L'administration ne doit pas oublier, lorsqu'elle ne désire
mettre en place qu'une concertation minimum pour des raisons de
convenances personnelles (souvent politiques), qu'une concertation
jugée insuffisante par la population risque d'engendrer des
contentieux, et cela même si cette consultation est, d'un
point de vue purement juridique, légale. Par exemple, on
peut s'interroger sur le point de savoir dans quelle mesure un administré
ou une association ne pourrait pas demander l'annulation de la délibération
prescrivant l'élaboration ou la révision d'un document
d'urbanisme parce qu'il (ou elle) aura estimé que les modalités
de concertation prévues sont insuffisantes. En effet, la
loi SRU fait obligation de mentionner les modalités de la
concertation dans cette délibération. En tout état
de cause, la multiplication des contentieux ne pourra que fragiliser
et retarder les procédures. Dans cette optique, la collectivité
a intérêt à veiller à ce que les modalités
déterminées pour la concertation soient en mesure
de satisfaire la population en lui permettant réellement
de se faire entendre.
Une concertation a minima
Ainsi qu'il a été précédemment observé,
la population avait tendance à délaisser les réunions
organisées lors de l'enquête publique dans la mesure
où elle ne se sentait souvent pas concernée. Ce désintérêt
avait au moins l'avantage, dans certains cas, de permettre aux collectivités
de faire passer des projets un peu sensibles sans trop de réactions.
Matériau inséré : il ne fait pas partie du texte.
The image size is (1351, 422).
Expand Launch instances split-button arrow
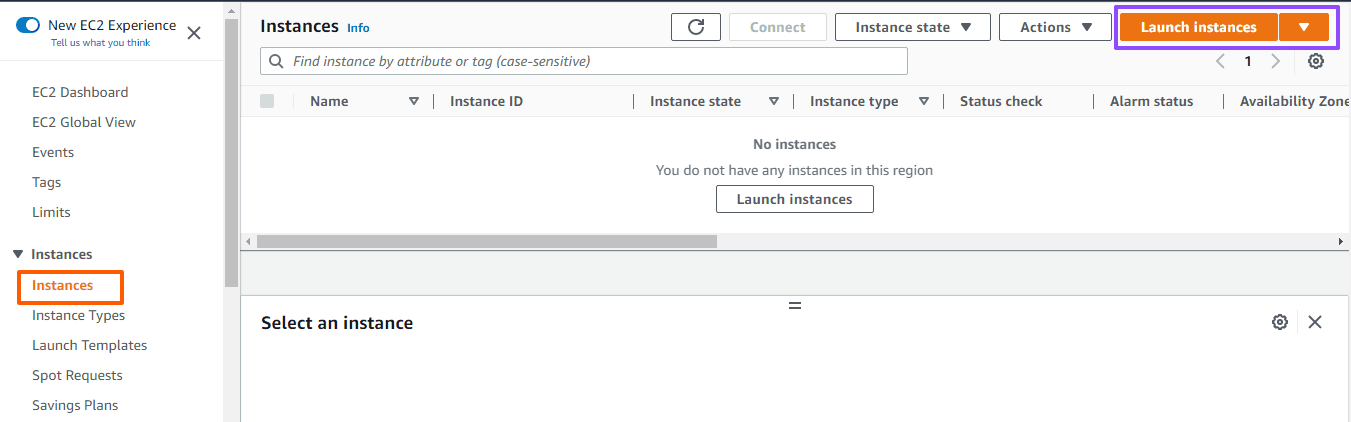pos(1304,27)
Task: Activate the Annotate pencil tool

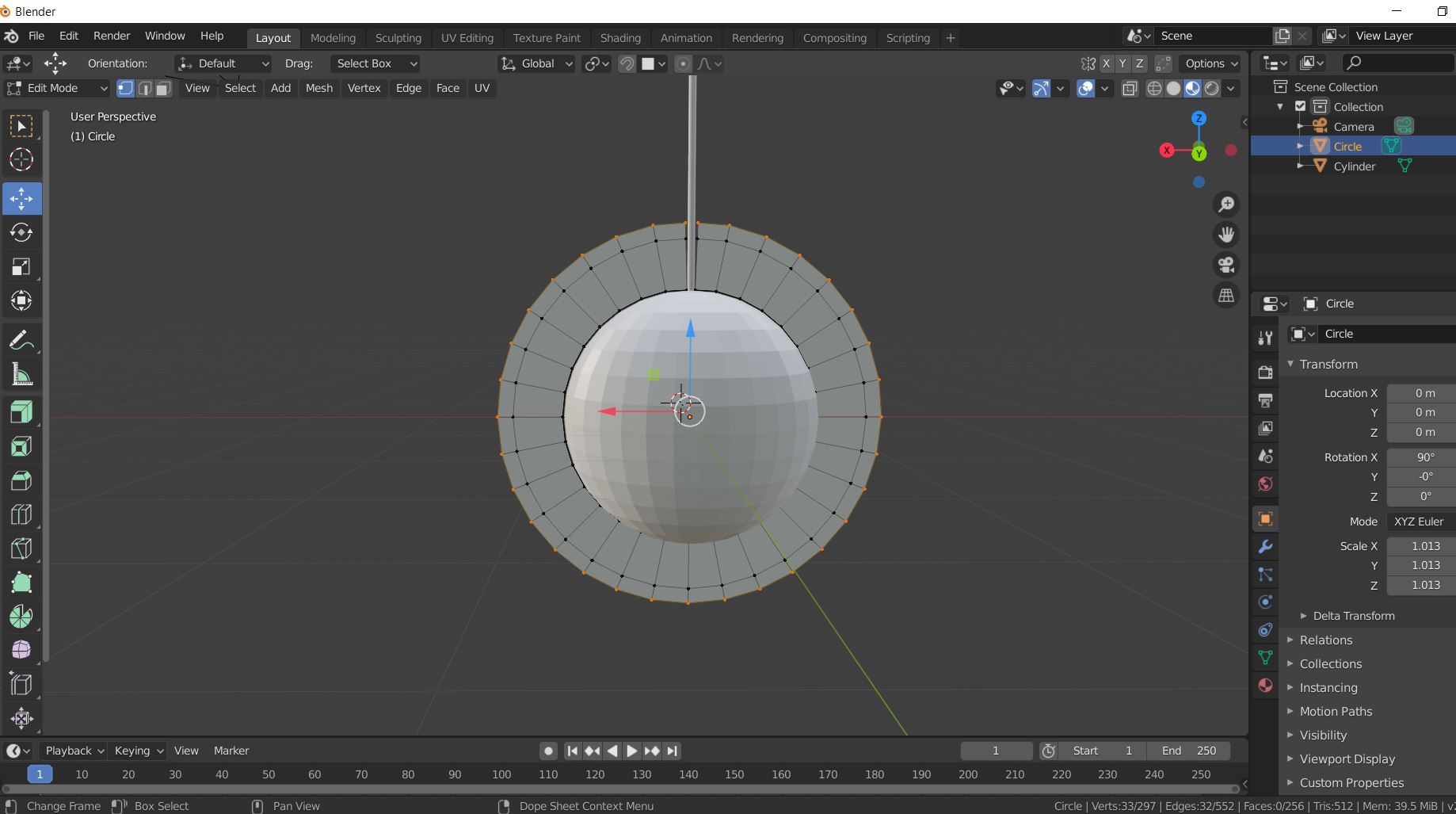Action: coord(21,341)
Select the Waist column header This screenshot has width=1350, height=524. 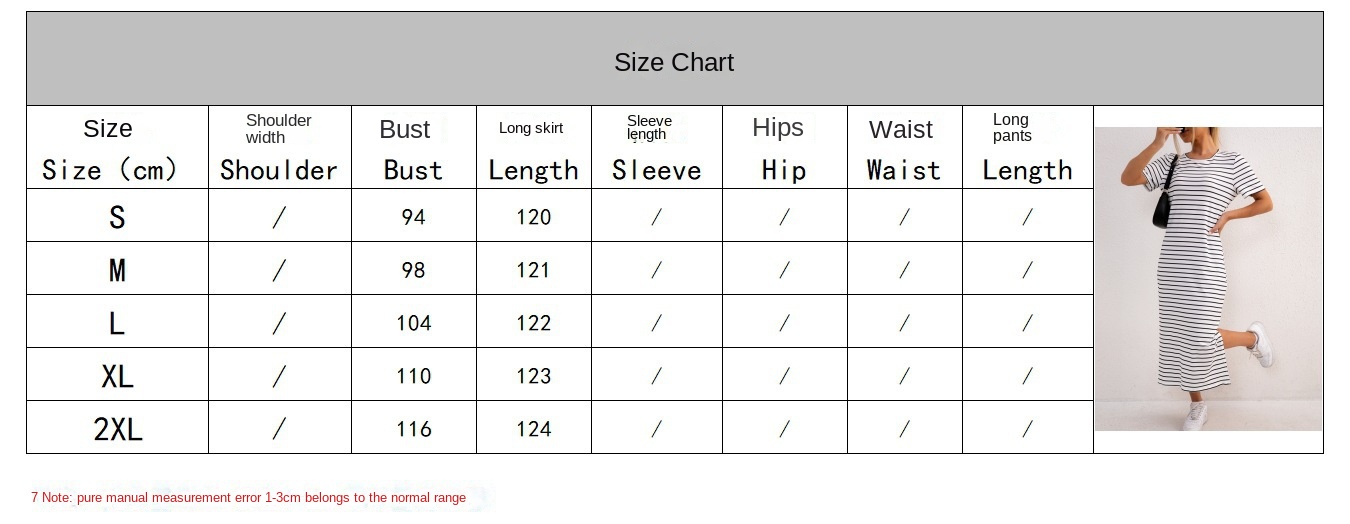coord(904,148)

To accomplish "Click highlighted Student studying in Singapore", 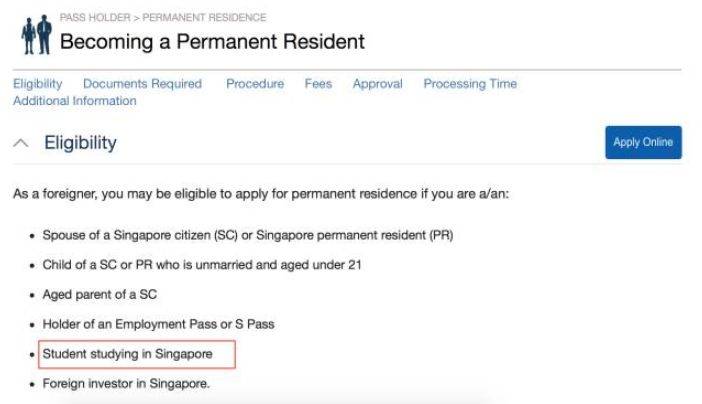I will pyautogui.click(x=127, y=354).
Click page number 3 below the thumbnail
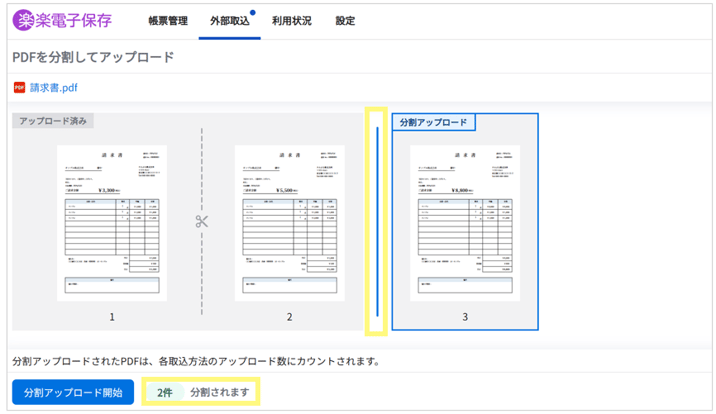The width and height of the screenshot is (716, 414). (x=465, y=317)
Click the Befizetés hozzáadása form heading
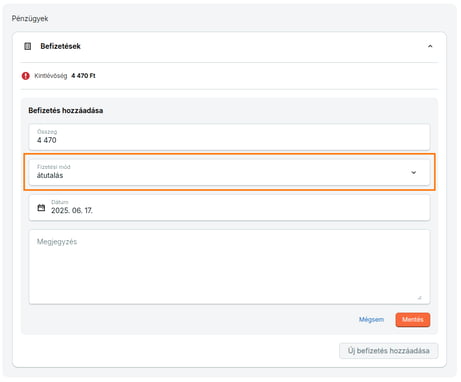 [66, 110]
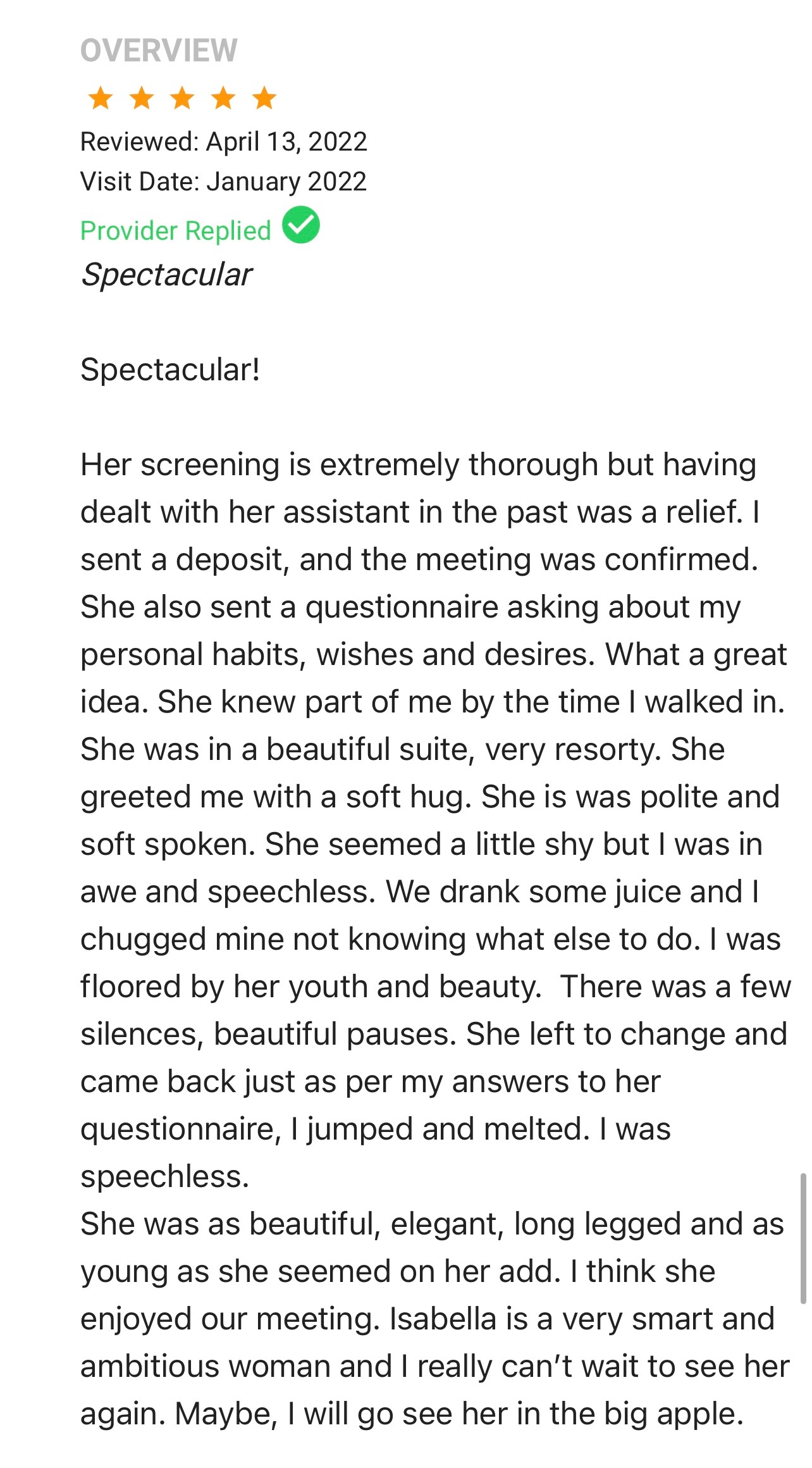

Il est certain qu'une concertation élargie peut amener un
plus grand nombre de personnes à s'intéresser au projet
urbain, à vouloir s'exprimer, et ces personnes, qui ont été
sollicitées pour donner un avis, seront certainement plus
vigilantes quant aux orientations finalement adoptées par
la collectivité, notamment s'agissant de la prise en compte
effective de leurs observations. Or, cette volonté de "ne
rien laisser passer" risque, en pratique, de se traduire par
un nombre croissant de recours engagés à l'encontre
des documents d'urbanisme et de la sorte, aboutir à l'effet
inverse de celui recherché par la loi SRU.
La " juste " concertation
La "juste" concertation (ni trop lourde pour les collectivités,
ni trop faible pour la population) devrait être parfaitement
proportionnée à l'ampleur du projet soumis.
Ainsi, il a été jugé qu'une concertation d'un
mois est suffisante dans le cas d'une DUP pour une route située
dans un secteur urbanisé (CE, 3o septembre 1996 : Société
de protection de la nature Sète-Frontignan, Balaruc p. 512).
En revanche, une concertation de douze jours avec un registre en
mairie et une réunion est insuffisante, s'agissant d'un grand
projet de revitalisation de la station de Trebeurden (TA, Rennes,
29 avril 1993, consorts Tabures, GP, 17-18 juin 1994).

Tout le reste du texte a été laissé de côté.